His defense is absurd. A regular stipend plus health insurance premiums are indicative of a much closer relationship than “you’re a rando Iranian in New York, and this is your lucky day.” The fact that the New York Times has yet to disclose that they were fed propaganda by a paid Iranian agent, an agent that had advocated attacking US targets in retaliation for the Cuisinart-ing of Soleimani, is telling. It indicates they must have had some strong inkling that Afrasiabi’s writing was authoritative and the quasi-official Iranian viewpoint.
The reporter goes onto snark:
Perhaps if Afrasiabi had been more transparent about his Iranian government connections, he might have been even more successful in getting published by the New York Times. The Iranian foreign minister, Javad Zarif, had a byline on at least seven Times op-ed pieces between 2003 and 2017, four of them between 2015 and 2017, prompting at least some wry speculation that the Times editors will give the Iranian diplomat a Peter Beinart-style promotion to “contributing opinion writer” status.
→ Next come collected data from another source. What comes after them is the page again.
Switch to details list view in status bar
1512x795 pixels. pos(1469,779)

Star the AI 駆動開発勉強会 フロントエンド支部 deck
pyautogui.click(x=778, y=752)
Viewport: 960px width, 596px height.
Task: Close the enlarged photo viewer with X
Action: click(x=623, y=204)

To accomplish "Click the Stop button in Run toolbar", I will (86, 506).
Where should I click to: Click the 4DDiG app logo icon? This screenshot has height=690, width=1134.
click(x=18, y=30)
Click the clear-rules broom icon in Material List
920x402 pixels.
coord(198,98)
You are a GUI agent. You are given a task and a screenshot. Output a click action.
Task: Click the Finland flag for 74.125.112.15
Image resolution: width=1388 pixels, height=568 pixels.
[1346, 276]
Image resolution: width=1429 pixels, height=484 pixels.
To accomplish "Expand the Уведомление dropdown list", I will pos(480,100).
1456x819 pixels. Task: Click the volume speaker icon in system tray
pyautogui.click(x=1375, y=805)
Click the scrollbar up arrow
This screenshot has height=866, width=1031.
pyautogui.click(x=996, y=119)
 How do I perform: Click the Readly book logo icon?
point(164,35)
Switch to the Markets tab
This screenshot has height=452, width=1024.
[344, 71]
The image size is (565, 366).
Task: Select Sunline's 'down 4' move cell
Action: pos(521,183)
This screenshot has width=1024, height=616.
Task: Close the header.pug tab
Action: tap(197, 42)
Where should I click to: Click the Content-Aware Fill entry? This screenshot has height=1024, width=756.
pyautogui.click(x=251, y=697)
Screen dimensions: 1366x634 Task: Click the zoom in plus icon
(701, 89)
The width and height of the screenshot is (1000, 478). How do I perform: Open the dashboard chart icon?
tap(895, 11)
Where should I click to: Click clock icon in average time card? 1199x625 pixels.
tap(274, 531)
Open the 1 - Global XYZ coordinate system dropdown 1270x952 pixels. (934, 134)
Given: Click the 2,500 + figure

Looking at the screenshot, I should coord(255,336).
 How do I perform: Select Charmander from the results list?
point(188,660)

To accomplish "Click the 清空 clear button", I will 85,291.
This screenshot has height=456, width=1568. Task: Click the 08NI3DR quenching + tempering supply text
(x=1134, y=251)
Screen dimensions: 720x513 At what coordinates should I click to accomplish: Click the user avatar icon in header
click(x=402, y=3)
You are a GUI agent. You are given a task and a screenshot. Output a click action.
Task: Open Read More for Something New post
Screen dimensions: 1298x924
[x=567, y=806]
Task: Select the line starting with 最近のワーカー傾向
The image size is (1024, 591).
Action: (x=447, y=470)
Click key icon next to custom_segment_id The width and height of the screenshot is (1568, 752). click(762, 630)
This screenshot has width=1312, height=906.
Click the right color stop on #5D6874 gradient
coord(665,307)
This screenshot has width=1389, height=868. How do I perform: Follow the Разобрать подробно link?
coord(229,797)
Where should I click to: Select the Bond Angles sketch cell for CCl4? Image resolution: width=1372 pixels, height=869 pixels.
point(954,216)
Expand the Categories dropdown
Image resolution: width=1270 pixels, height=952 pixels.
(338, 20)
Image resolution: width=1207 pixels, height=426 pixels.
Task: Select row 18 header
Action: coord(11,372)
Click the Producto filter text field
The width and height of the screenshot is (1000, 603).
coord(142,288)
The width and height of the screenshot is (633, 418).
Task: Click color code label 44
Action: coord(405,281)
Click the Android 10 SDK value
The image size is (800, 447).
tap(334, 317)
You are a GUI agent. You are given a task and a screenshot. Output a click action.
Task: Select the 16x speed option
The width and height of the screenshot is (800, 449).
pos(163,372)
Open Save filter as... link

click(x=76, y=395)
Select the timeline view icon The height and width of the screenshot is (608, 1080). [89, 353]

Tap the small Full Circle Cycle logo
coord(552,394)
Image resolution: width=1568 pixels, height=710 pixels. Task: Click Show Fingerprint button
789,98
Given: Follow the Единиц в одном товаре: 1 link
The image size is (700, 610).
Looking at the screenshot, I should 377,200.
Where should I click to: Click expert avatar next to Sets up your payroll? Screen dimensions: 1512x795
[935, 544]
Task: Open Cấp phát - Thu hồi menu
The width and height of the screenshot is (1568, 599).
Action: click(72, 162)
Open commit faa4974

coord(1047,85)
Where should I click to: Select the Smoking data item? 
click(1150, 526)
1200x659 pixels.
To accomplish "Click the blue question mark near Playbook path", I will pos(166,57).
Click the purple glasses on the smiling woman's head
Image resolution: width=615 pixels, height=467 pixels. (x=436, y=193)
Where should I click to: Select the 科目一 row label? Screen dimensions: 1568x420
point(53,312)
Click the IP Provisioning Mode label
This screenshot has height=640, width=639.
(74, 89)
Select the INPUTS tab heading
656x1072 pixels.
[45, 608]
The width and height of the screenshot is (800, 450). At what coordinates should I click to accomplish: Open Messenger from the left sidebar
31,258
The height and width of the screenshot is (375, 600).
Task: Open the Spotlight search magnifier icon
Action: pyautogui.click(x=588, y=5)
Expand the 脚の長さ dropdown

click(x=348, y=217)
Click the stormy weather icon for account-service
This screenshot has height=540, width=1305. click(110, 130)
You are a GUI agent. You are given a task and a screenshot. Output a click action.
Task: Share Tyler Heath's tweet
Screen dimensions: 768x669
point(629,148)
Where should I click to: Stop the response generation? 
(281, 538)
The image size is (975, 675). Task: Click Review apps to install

There is a very ugly truth here.
We are all aware of the “China” sections many papers carry. At least those are openly labeled, and they also identify the true loyalties of the papers running them. Less talked about is the habit of some major American papers of hiring agents of influence to launder foreign propaganda in US papers is hardly news, see The Washington Post’s Radical Islamist Op-Ed Fetish and Washington Post Hints What Others Have Known: Jamal Khashoggi Was a Paid Qatari Intelligence Asset.
It is a safe bet that virtually any op-ed on China or Iran or a few other foreign countries appearing in any of the major outlets is the product of a foreign intelligence service, and the outlet serving it up has a good idea that is the case. They do it because they are fundamentally disloyal to the nation and dismissive of normal Americans who they think are too stupid to understand much of anything…though, for the life of me, I’ve never understood how anyone with a journalism degree was ever able to convince themselves that they were an intellectual elite.
One of the wasted opportunities of the last four years was President Trump being so distracted by the constant attacks of the Deep State and having a very, very thin presence in Justice and the Intelligence Community that he was not able to provide the requisite evidence to expose the national media were, as he described them, an enemy of the people.